The Polk Progress was a Nebraska treasure that ceased publication in late 1989 after 82 years as a weekly newspaper. From 1955 until its last issue, the editor and publisher was the late Norris Alfred. In its last few months, the Progress had 900 subscribers in 45 states. Alfred was a remarkable Nebraskan with an uncanny eye for connecting the present with the future. Prairie Fire has collaborated with the Alfred family, the University of Nebraska School of Journalism and the Nebraska State Historical Society to locate and archive many of Norris's writings. We are capitalizing on our good fortune to present many of the Norris Alfred writings to our readership. We believe that his observations are as fresh and relevant to today's world as they were when originally written.
June 17, 1993
What bothers me most these days is how easily I tire. I can remember when it took strenuous effort over a period of days, not hours, before I had to recharge my batteries. Now 10 hours in bed, reading and sleeping are needed. I think new batteries would help, but I’m forced to wait until the heroic technologists have developed a no-fail battery for the electric car. It’s a matter of priorities. A non-noxious car is more important.
June 15 and 16 were dry days. The 16th was hot and windy, the correct conditions for drying wet fields, and farmers were in them catching up on fieldwork. Yesterday’s wind was a gale out of the south and even caused June 15th’s mud to blow as dust. Hooray! How wonderful to see blowing dust after days of mud and fields drowned in lakes.
While looking for a cuckoo, about 5 p.m., June 14, I saw Wayne Tyler and a young man on a tractor just finishing installing a culvert across the Platte River Birding Road, which would house irrigation pipe from a pump on the other side of the road to a field he wanted to irrigate, when the time came.

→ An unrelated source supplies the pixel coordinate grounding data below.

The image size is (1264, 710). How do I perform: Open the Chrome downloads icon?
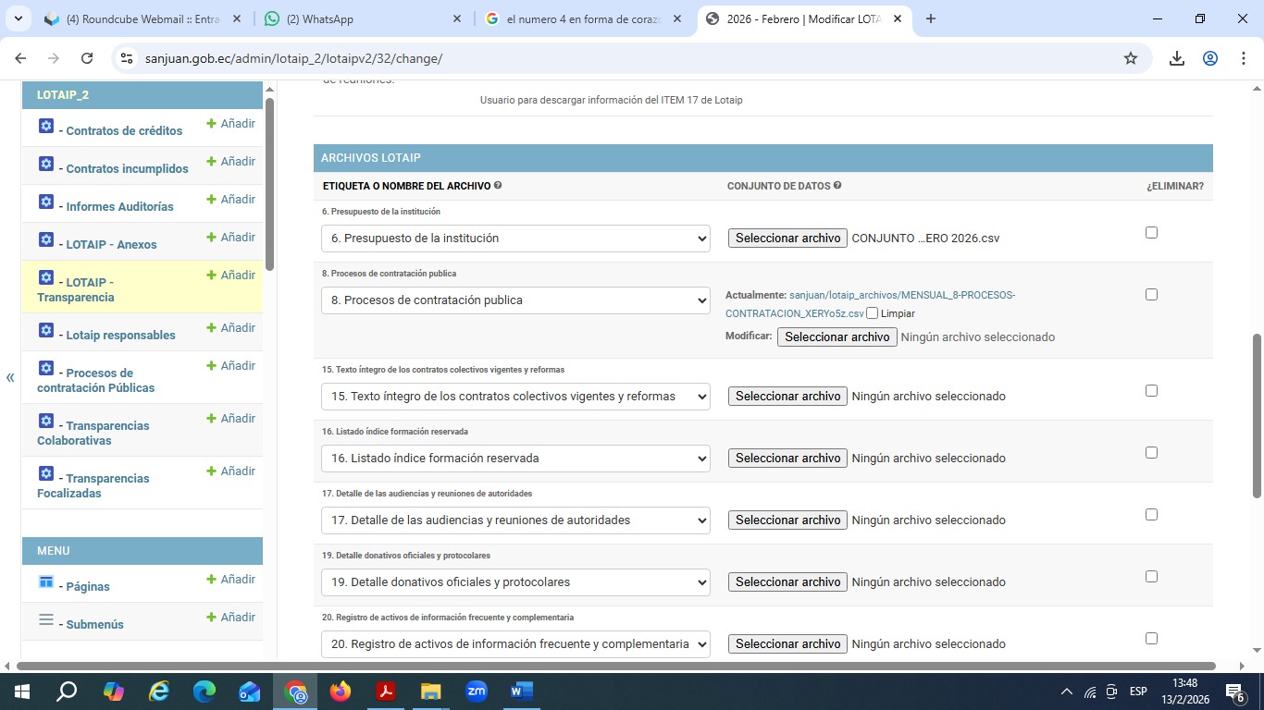(1176, 58)
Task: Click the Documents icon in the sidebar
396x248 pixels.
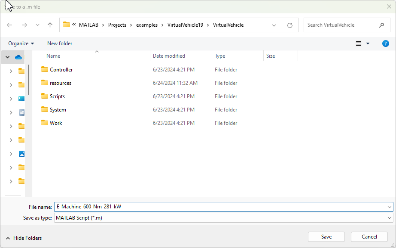Action: pos(21,112)
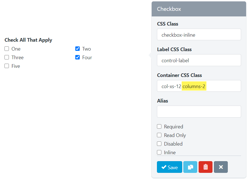Enable the Disabled option checkbox
This screenshot has height=182, width=250.
pos(159,144)
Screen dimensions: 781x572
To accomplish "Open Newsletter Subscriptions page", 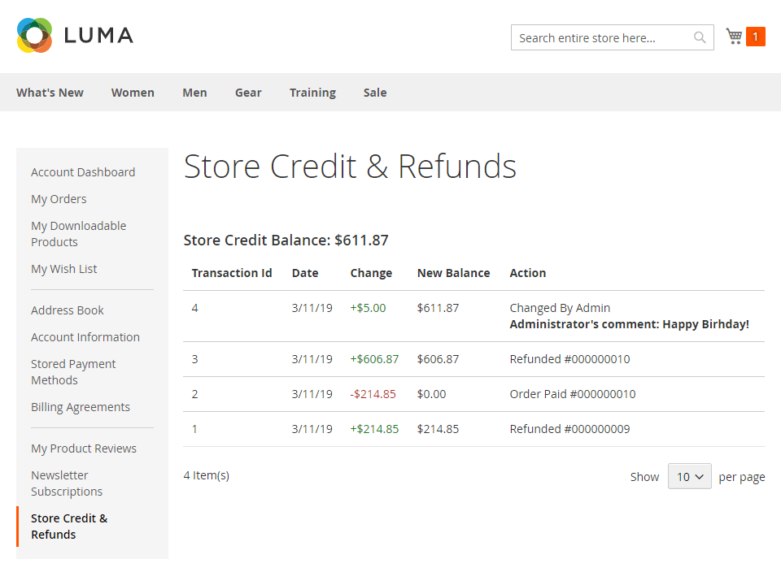I will tap(67, 483).
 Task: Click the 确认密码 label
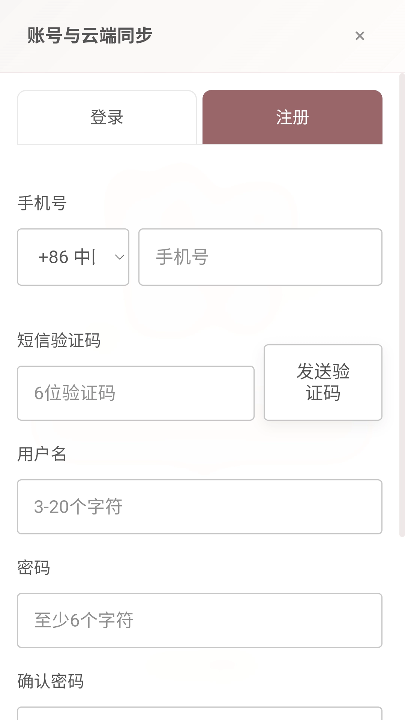point(51,681)
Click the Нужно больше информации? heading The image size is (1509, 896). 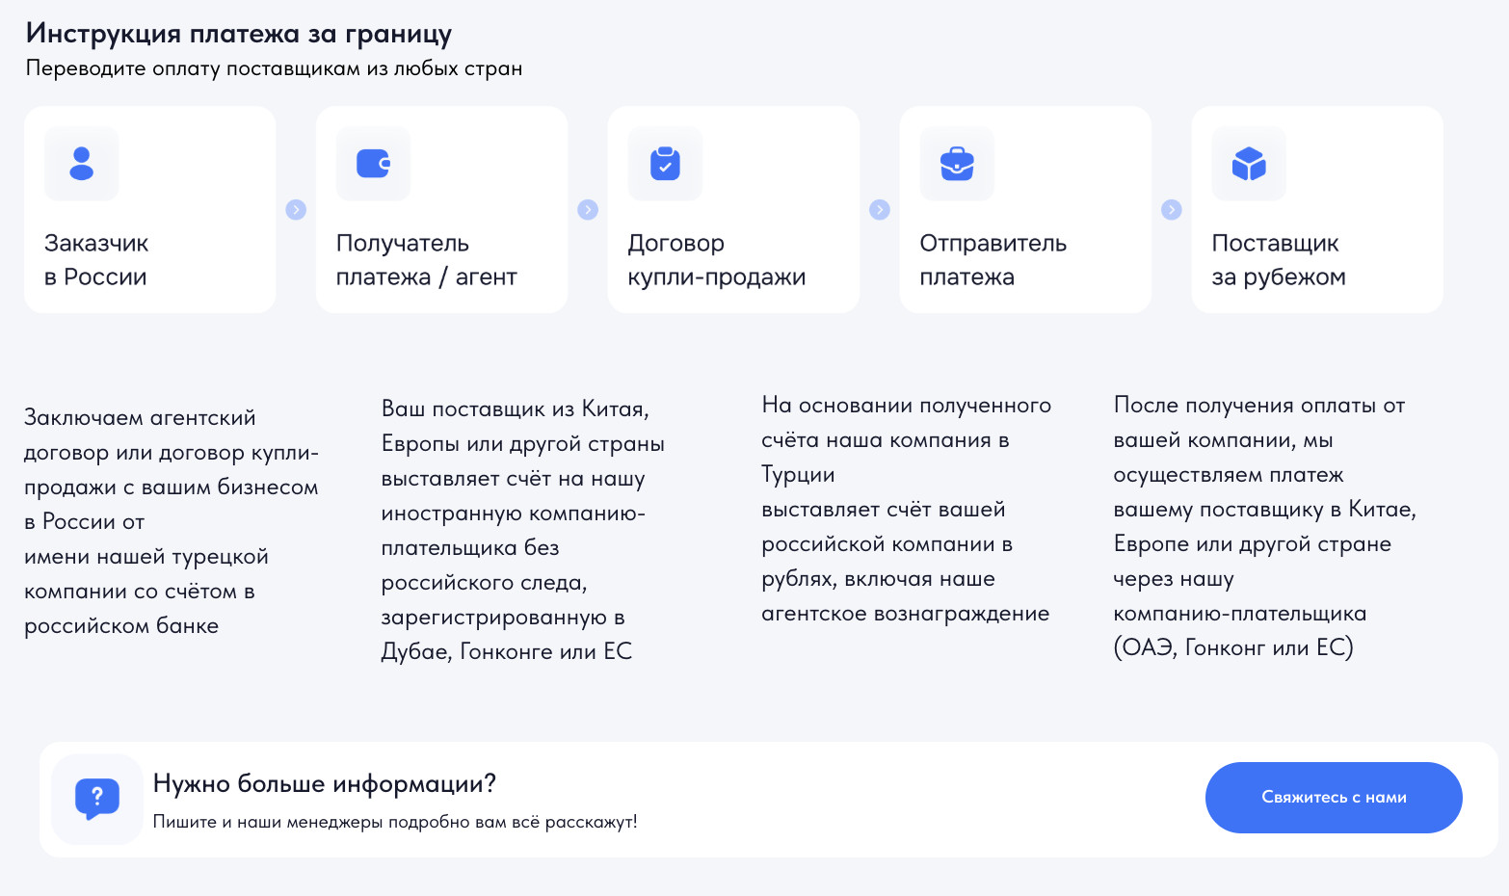[325, 783]
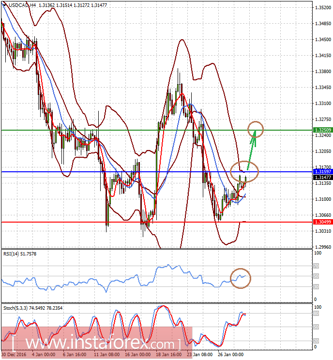The width and height of the screenshot is (333, 360).
Task: Select the brown ellipse on the blue line
Action: tap(244, 170)
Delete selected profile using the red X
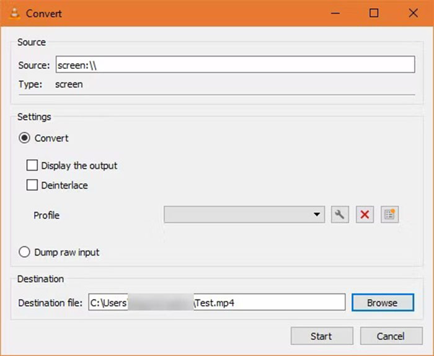The image size is (434, 356). click(x=365, y=215)
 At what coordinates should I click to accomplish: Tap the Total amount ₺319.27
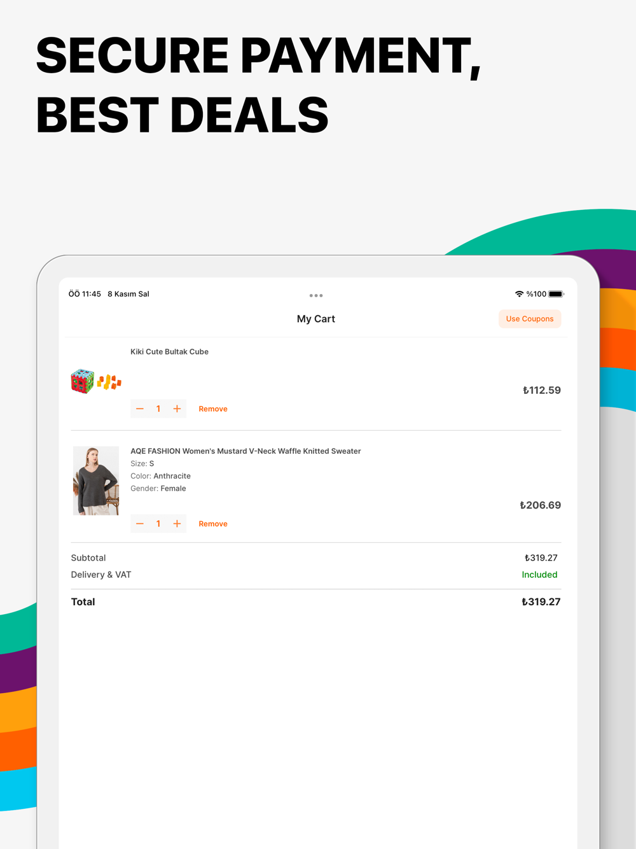pos(541,602)
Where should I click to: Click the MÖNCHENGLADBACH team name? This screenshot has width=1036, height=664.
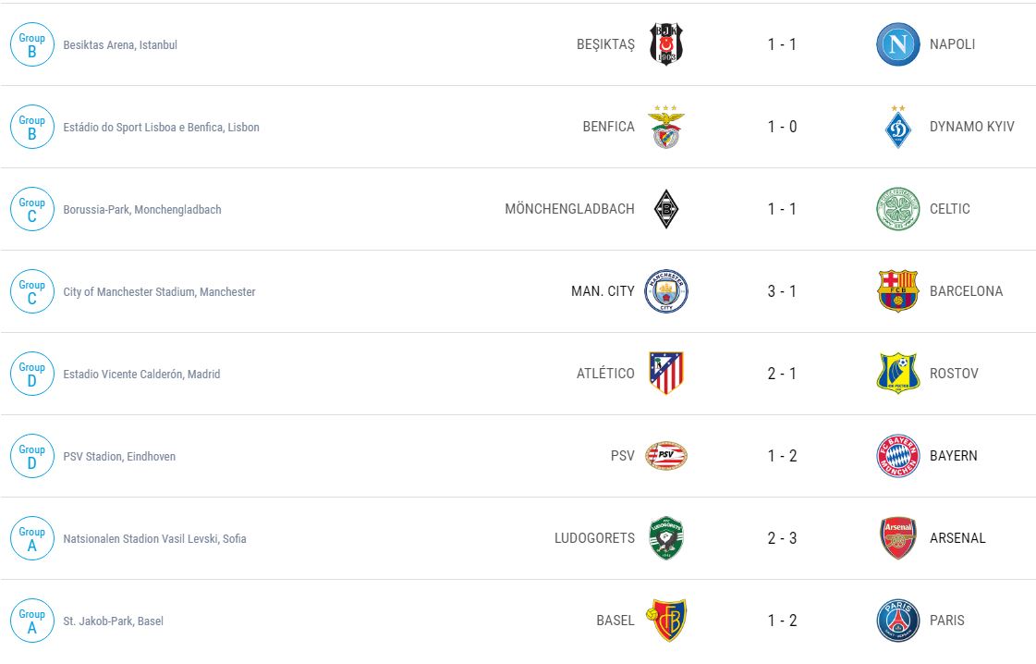[569, 209]
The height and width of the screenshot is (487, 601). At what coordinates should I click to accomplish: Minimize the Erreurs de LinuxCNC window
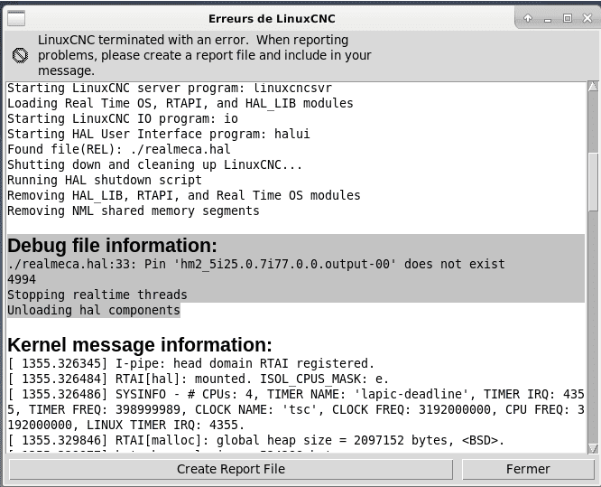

During 25 years of birding, I had been watching that field. It had been pasture during my first years of watching the field. Next, it was plowed and planted to corn for 10 or more years. Last fall I noticed an odd-looking piece of equipment that had nothing to do with planting, cultivating and harvesting corn. It was some sort of drag, pulled behind a tractor, for leveling the field surface.
When I encountered Wayne June 14, he explained what he was doing—replanting the field to grass. He had bought improved strains of native grasses: bluestem, switch grass, sandlove, etc., and seeded them in the leveled field. He figured the field would be ready for pasturing in four to five years.
This field was next to the river. The field next to his had always been maintained as pasture. He was restoring his bit. I think he had decided it was a mistake to have made it a row-crop field.
June 18, 1993
“Rain, rain, go away; come again some other day” is the muttered and mumbled childhood limerick about the weather that is on the adult and child mind during this wet month of June 1993 in, around and beyond Polk, Neb. I watched a teenager walking, head down, with his hands in his pockets, oblivious of the downpour soaking his shirt and jeans. Certainly the baseball cap on his head wasn’t shedding the rain.
Obviously he was deep in thought or deep in love. That’s an emotion that goes hand in hand into the depths with mental motivation. He appeared young enough it could be his first love and may be his only love if he doesn’t take care of himself.
The Washington Spectator for June 15, 1993, quotes Edmund Burke, who stated in 1774: “To tax and to please, no more than to love and to be wise, is not given to men.” That quote was part of the comment on the budget deficit and national debt and the difficulty President Bill Clinton is having with the necessity to raise taxes and make spending cuts. It will be done, but he risks being a one-term president in the process.
While taxing pleasingly is as impossible as loving wisely, the need to tax wisely is as possible as to love pleasingly. First is the need to tax and eliminate annual budge deficits. Until that happens the national debt will continue increasing. If the United States likes being a supernation, it will need to put its fiscal house in a surplus order. Borrowing and spending is not the path to fiscal responsibility and superness, except super bankruptcy.
A lack of fiscal responsibility has been the legacy of Republican Reagan and Bush administrations during the past 12 years. I well recall Ronald Reagan’s first presidential campaign and how he claimed Jimmy Carter wasn’t fit to be president. Carter’s last annual budget projected a $50 billion deficit. Horrors!
Reagan hounded and worried that Carter $50 billion deficit into an election win by promising to wipe out that deficit during his first year in the White House. Everyone knows what happened. President Reagan lacked political guts to raise taxes or cut spending. Instead, he did the opposite—increased spending and cut taxes. The nation was launched on a permanent borrow-and-spend policy.
The annual budget deficits increased. President Bush’s last budget deficit was $322 billion for this fiscal year, October 1992 to October 1993. The result has been a national debt from around $1 trillion in 1980 to $4 trillion in 1992. Reagan was a popular president. Anyone can be a popular president—even a Democrat—by lowering taxes and increasing spending. Democrats prefer to tax and spend, which is fiscally responsible. Borrow and spend isn’t.